- EXERCISE REQUIREMENTS
Enter every line of the records below into a two-column Markdown table headed No. and Text. Number the rows in order and omit blank lines.

- GIVEN DATA
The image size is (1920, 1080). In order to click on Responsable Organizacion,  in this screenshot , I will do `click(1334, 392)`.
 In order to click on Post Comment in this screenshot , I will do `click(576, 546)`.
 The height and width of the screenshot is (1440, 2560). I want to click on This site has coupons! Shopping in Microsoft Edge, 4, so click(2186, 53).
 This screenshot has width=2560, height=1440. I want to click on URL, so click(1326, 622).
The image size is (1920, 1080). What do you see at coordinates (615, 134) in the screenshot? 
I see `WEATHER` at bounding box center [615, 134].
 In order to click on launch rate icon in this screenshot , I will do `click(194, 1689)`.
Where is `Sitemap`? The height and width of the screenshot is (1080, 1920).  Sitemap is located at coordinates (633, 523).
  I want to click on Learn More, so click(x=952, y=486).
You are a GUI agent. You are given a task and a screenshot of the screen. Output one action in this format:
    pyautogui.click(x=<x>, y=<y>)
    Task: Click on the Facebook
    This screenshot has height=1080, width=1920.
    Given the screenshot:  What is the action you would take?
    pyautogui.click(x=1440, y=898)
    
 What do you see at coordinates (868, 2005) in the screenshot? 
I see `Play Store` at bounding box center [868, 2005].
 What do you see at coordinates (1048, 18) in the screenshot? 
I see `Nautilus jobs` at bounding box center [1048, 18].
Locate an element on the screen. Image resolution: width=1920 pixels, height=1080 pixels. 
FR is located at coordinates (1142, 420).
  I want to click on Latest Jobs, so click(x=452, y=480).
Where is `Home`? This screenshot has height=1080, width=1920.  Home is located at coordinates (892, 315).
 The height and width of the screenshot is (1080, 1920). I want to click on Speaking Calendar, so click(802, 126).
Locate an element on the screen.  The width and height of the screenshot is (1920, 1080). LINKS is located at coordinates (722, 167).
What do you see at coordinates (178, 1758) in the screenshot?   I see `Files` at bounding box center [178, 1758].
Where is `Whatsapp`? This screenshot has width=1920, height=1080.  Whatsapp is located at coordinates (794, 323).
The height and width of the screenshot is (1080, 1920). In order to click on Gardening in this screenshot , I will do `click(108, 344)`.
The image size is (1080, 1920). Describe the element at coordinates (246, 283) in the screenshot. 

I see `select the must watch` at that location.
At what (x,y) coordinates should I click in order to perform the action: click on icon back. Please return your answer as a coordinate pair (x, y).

- SOLUTION TO THIS EXERCISE
| No. | Text |
|---|---|
| 1 | The image size is (1920, 1080). In order to click on Responsable Organizacion,  in this screenshot , I will do `click(1334, 392)`. |
| 2 |  In order to click on Post Comment in this screenshot , I will do `click(576, 546)`. |
| 3 |  The height and width of the screenshot is (1440, 2560). I want to click on This site has coupons! Shopping in Microsoft Edge, 4, so click(2186, 53). |
| 4 |  This screenshot has width=2560, height=1440. I want to click on URL, so click(1326, 622). |
| 5 | The image size is (1920, 1080). What do you see at coordinates (615, 134) in the screenshot?  |
| 6 | I see `WEATHER` at bounding box center [615, 134]. |
| 7 |  In order to click on launch rate icon in this screenshot , I will do `click(194, 1689)`. |
| 8 | Where is `Sitemap`? The height and width of the screenshot is (1080, 1920).  Sitemap is located at coordinates (633, 523). |
| 9 |   I want to click on Learn More, so click(x=952, y=486). |
| 10 | You are a GUI agent. You are given a task and a screenshot of the screen. Output one action in this format: |
| 11 |     pyautogui.click(x=<x>, y=<y>) |
| 12 |     Task: Click on the Facebook |
| 13 |     This screenshot has height=1080, width=1920. |
| 14 |     Given the screenshot:  What is the action you would take? |
| 15 |     pyautogui.click(x=1440, y=898) |
| 16 |  What do you see at coordinates (868, 2005) in the screenshot?  |
| 17 | I see `Play Store` at bounding box center [868, 2005]. |
| 18 |  What do you see at coordinates (1048, 18) in the screenshot?  |
| 19 | I see `Nautilus jobs` at bounding box center [1048, 18]. |
| 20 | Locate an element on the screen. Image resolution: width=1920 pixels, height=1080 pixels.  |
| 21 | FR is located at coordinates (1142, 420). |
| 22 |   I want to click on Latest Jobs, so click(x=452, y=480). |
| 23 | Where is `Home`? This screenshot has height=1080, width=1920.  Home is located at coordinates (892, 315). |
| 24 |  The height and width of the screenshot is (1080, 1920). I want to click on Speaking Calendar, so click(802, 126). |
| 25 | Locate an element on the screen.  The width and height of the screenshot is (1920, 1080). LINKS is located at coordinates (722, 167). |
| 26 | What do you see at coordinates (178, 1758) in the screenshot?   I see `Files` at bounding box center [178, 1758]. |
| 27 | Where is `Whatsapp`? This screenshot has width=1920, height=1080.  Whatsapp is located at coordinates (794, 323). |
| 28 | The height and width of the screenshot is (1080, 1920). In order to click on Gardening in this screenshot , I will do `click(108, 344)`. |
| 29 | The image size is (1080, 1920). Describe the element at coordinates (246, 283) in the screenshot.  |
| 30 | I see `select the must watch` at that location. |
| 31 | At what (x,y) coordinates should I click in order to perform the action: click on icon back. Please return your answer as a coordinate pair (x, y). |